WORK TO COMPLETE » Swap every "pixels" for "px" in the lines starting at the first one and ending at the one containing "Screen dimensions: 760x483 coord(66,196)", changing nothing else. Leave the pictures out.

(Some records)
•••
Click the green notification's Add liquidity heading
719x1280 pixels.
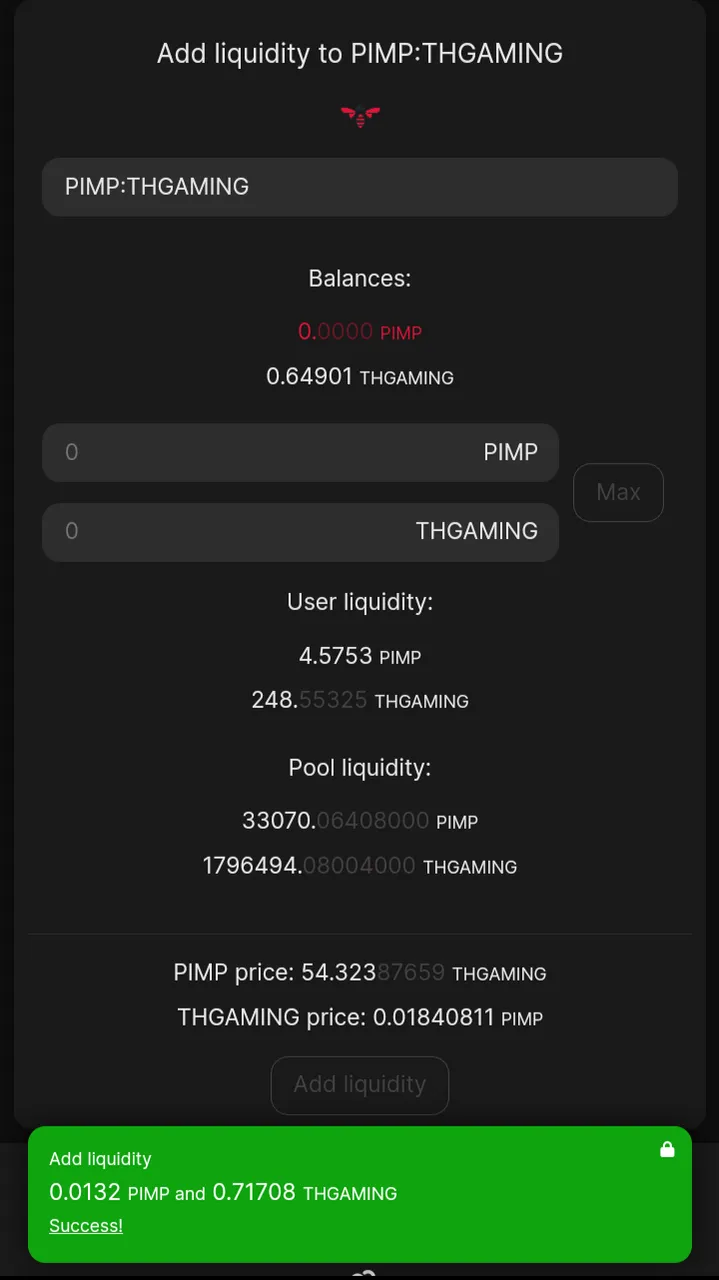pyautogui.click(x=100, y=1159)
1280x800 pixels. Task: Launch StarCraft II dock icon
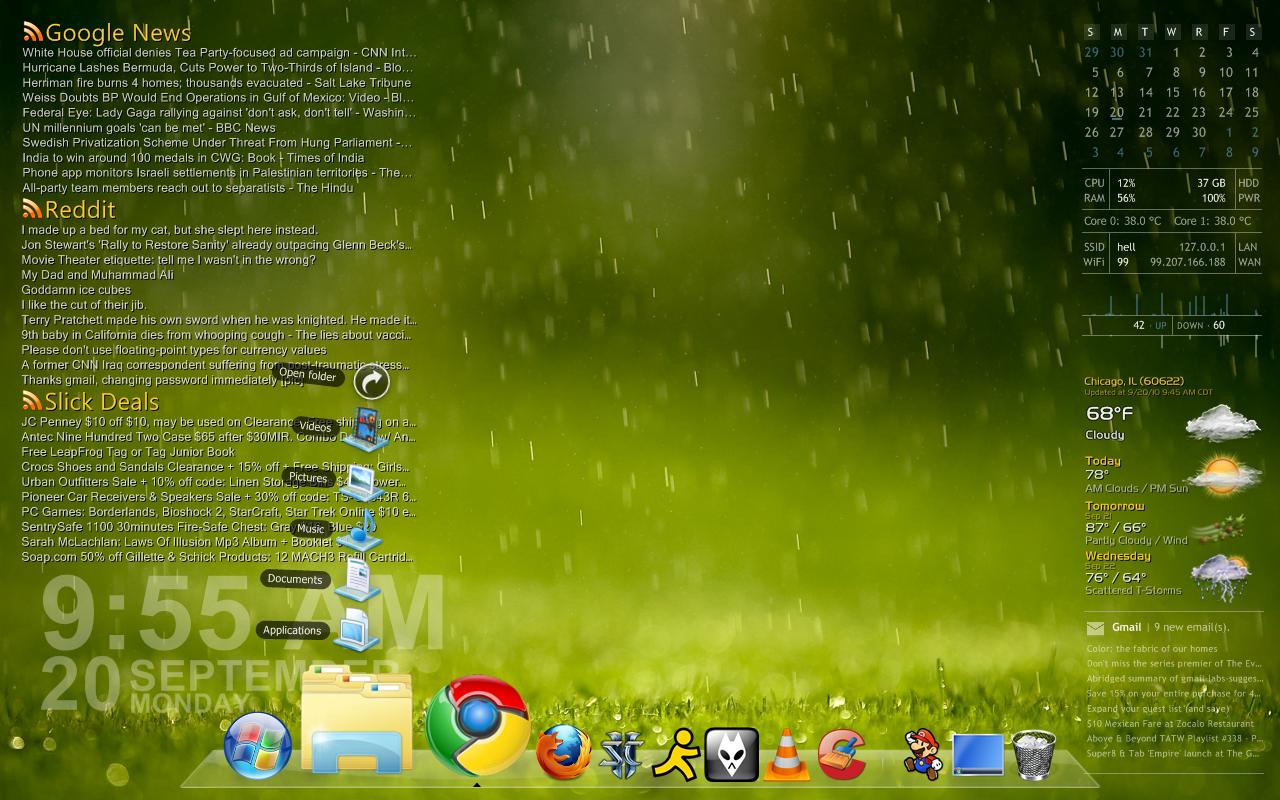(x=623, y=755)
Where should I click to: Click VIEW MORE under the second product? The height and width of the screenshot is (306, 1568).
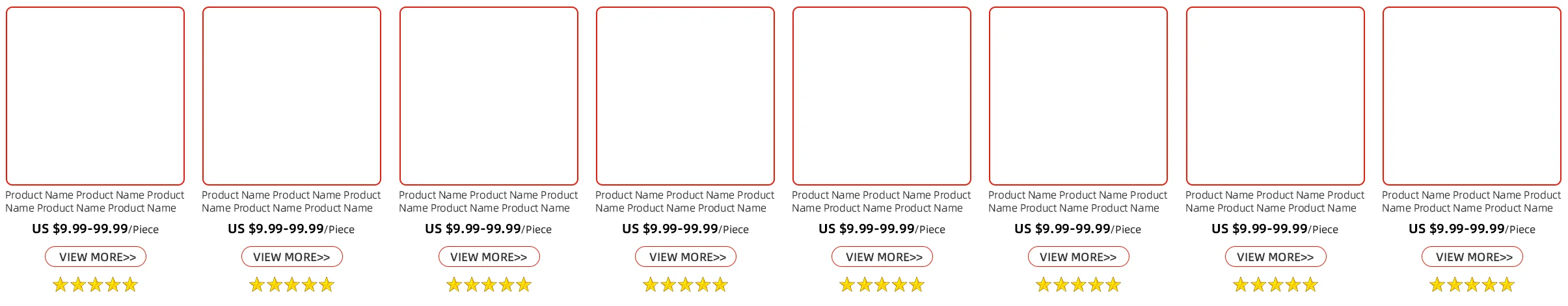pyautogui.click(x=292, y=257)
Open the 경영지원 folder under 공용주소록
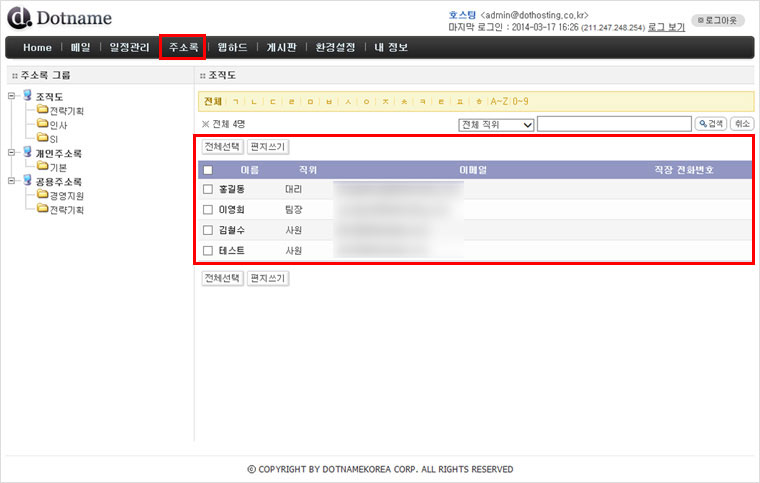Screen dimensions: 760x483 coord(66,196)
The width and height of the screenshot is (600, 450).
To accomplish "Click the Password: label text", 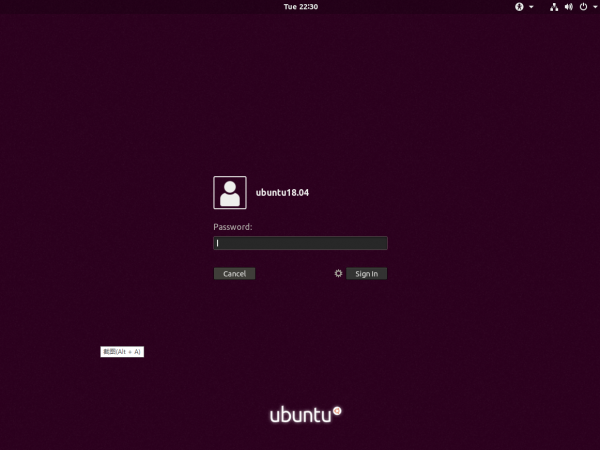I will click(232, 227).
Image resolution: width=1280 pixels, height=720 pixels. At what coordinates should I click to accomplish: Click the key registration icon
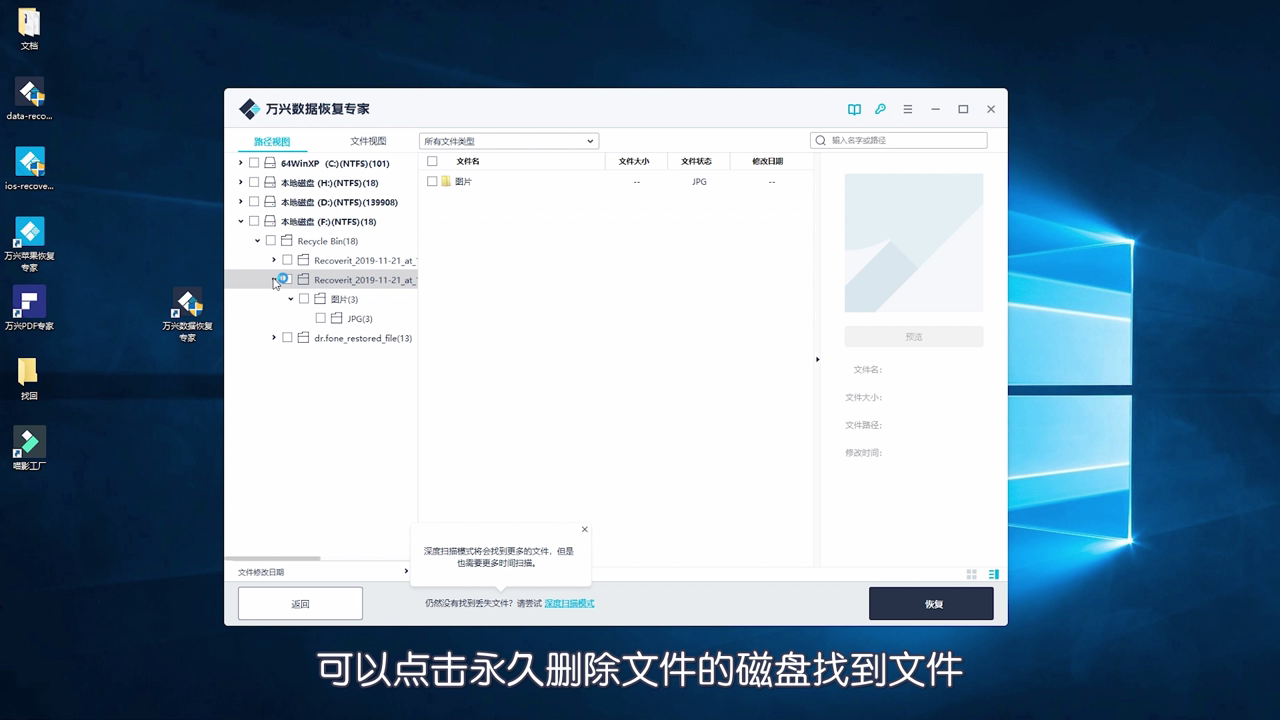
•••
EXERCISE SOLUTION »
Click the green notification's Add liquidity heading
719x1280 px.
pyautogui.click(x=100, y=1159)
1280x800 px. Task: Launch StarCraft II dock icon
(x=623, y=755)
Where should I click to: Click VIEW MORE under the second product? The height and width of the screenshot is (306, 1568).
pyautogui.click(x=292, y=257)
Open the 경영지원 folder under 공용주소록
Screen dimensions: 760x483 coord(66,196)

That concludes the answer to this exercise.